One of our customers uncovered this insight after digging into their data. They were spending over $100,000 delivering CPE courses that members said they wanted but were, in fact, not taking.

Other options to consider are social and community listening. Social listening is when you search social media channels for mentions of your association, products, events, hashtags, or even your industry at large. You can see conversations grouped together by sentiment: positive, neutral, or negative. The same can happen by listening to conversations in your online community. Both are great sources of unstructured data to analyze and interpret, and may spark ideas for new and improved products. This proactive strategy will definitely help set your association apart in such a busy world! Learn more about how to leverage your virtual community conversations with this on-demand webinar.

Doing More With Less

It may sound counterintuitive, but there’s no better time to set up systems and processes than in a down economy. You won’t get this time back when the economy is booming and sales are off the charts. Plus, your future self/team will thank you. Invest now and you’ll save your team time and effort in the long run

A few questions to consider include:

  • Where can you automate processes?
  • Where are you repeating your efforts?
  • How can you set up better collaboration and document sharing?
  • Which reports are necessary and which ones are outdated?
  • How can you streamline reporting into one dashboard?

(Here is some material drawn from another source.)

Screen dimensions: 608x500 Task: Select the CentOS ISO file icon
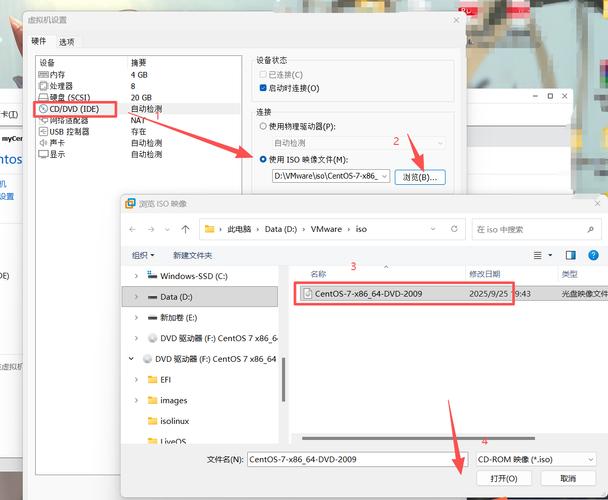pos(306,294)
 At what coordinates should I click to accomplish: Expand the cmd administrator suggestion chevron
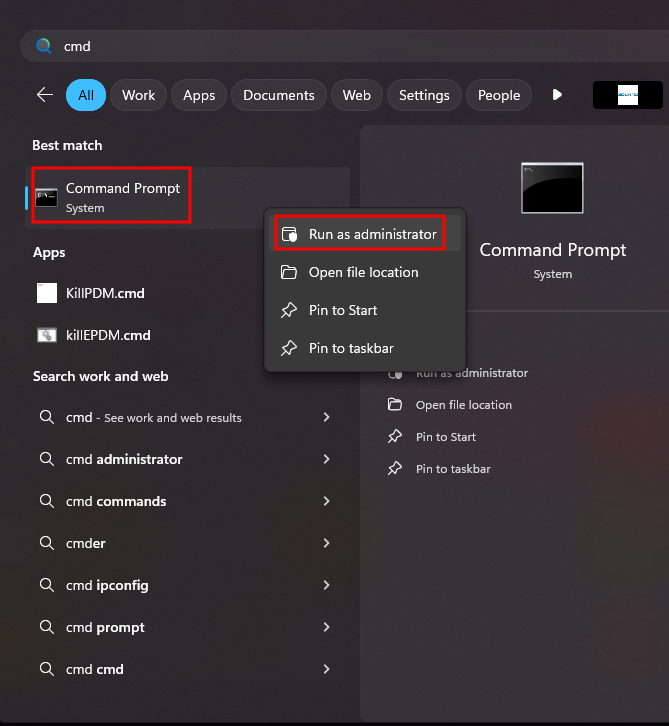coord(326,459)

Look across your association to determine which tools are currently frustrating your team, if your team is even using all available tools, and what you might want to add or replace. These shifts might take time and manual work upfront, but they will ultimately lead to more long-term success.

Finally, don’t be afraid to try something new. Audiences are shifting the way they want to be spoken to and approached, and employees are also making their needs known. Encourage employees to find solutions. Getting everyone involved in finding solutions can help your association avoid losing great talent.